Managing Hierarchical Data in MySQL (or really any database)

znbailey · on July 17, 2009

The author fails to mention another very common approach that does not suffer (as badly) from the nested set approach. This strategy is called "materialized path".

In the materialized path strategy, each node/row has its full path in the tree stored in a column and that path is "materialized" or "derived" from a depth-first traversal to that node. In conjunction with the adjacency list approach this could yield much better results in most situations than a nested set model.

Taking the tree used in the article, the paths would look like (using '/' for path delimiter but you can use whatever you like):

  electronics
  electronics/televisions
  electronics/televisions/tube
  electronics/televisions/lcd
  electronics/televisions/plasma
  electronics/portable electronics
  electronics/portable electronics/mp3 players
  electronics/portable electronics/mp3 players/flash
  electronics/portable electronics/cd players
  electronics/portable electronics/2 way radios

Alternatively it would make more sense to base the materialized path off of an immutable field such as the PKey of the record (in the same order as the paths above, from the article):

  1
  1/2
  1/2/4
  1/2/5
  1/2/6
  1/3
  1/3/7
  1/3/7/10
  1/3/8
  1/3/9

This has the following advantages:

  * Node insertion/deletion overhead is low / does not require updating other nodes unlike nested set model
  * Query for subnodes is easy: "select * from tree where path like 'electronics/televisions'". To get only direct subnodes add a parent_id specifier.
  * Getting the full path for a node is easy: it's built into the node itself
  * Node depth is easy: count the number of path "segments"

Downsides:

  * Moving sub-tree requires updating all sub-node paths

Hope this helps someone!

Cheers, -Zach

NyxWulf · on July 17, 2009

Materialized path is a good tool for trees that won't be deeply nested, and for tables that won't grow particularly large. However, because the path is stored in a string, read operations are not particularly efficient. It's a good tool to know, but it doesn't scale as well as Nested Set to very large datasets. That being set, it's much less complicated to implement than Nested Sets and is more efficient than adjacency list for many types of data.

crux_ · on July 17, 2009

I'm not so sure about inefficiency; in particular, most databases that I've seen can use an index for string-prefix queries, which means its performance ought to remain acceptable even for large datasets. (Assumption: subtree queries are the ones you care about making fast.)

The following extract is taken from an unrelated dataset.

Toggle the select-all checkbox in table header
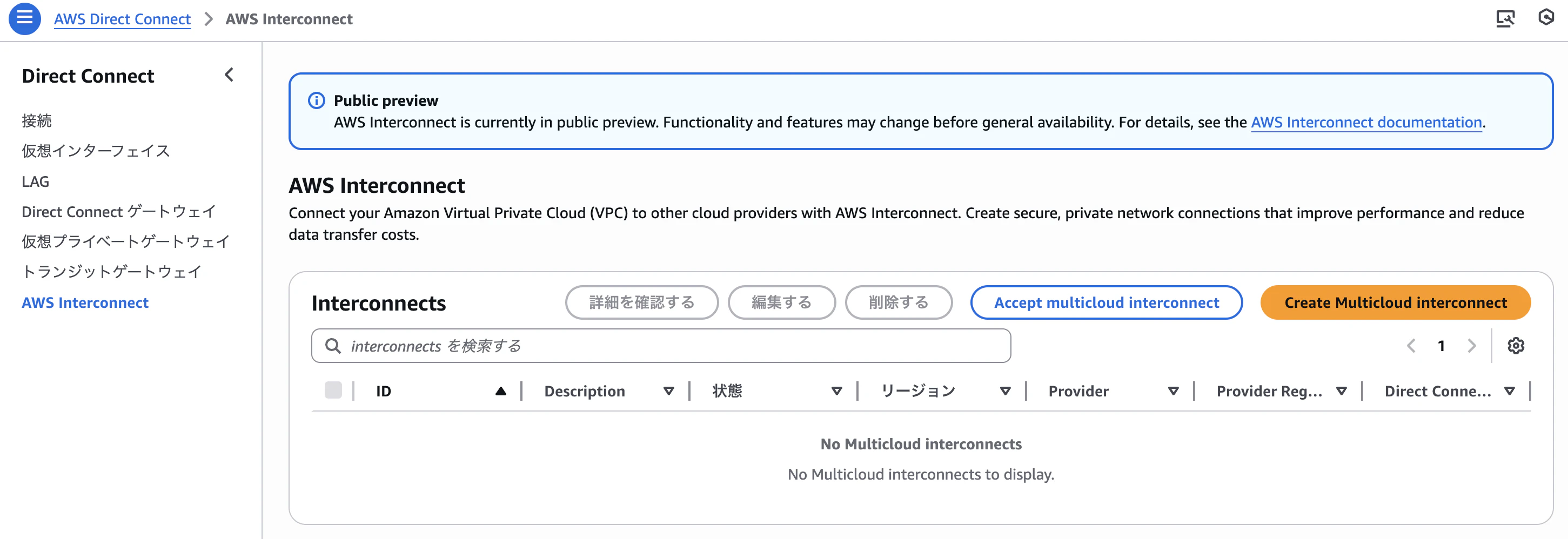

Also: inserts are practically free compared to the linked article, where they require updating the left and right numbering for every following node!

Another nice property: if you make entries in the materialized tree column constant-width (e.g. by zero-padding), an alphabetical sort by that column will give you a depth-first dump of the tree -- the exact order you'd like for, say, a comment thread or a table of contents.

When I've implemented materialized paths in the past, I have run into issues with the maximum allowed length of indexable string types (which limits the tree depth), but this was in the long ago late 90s. :) I think it's a very nice albeit imperfect way of storing certain types of trees, especially ones that are mostly insert+query-only.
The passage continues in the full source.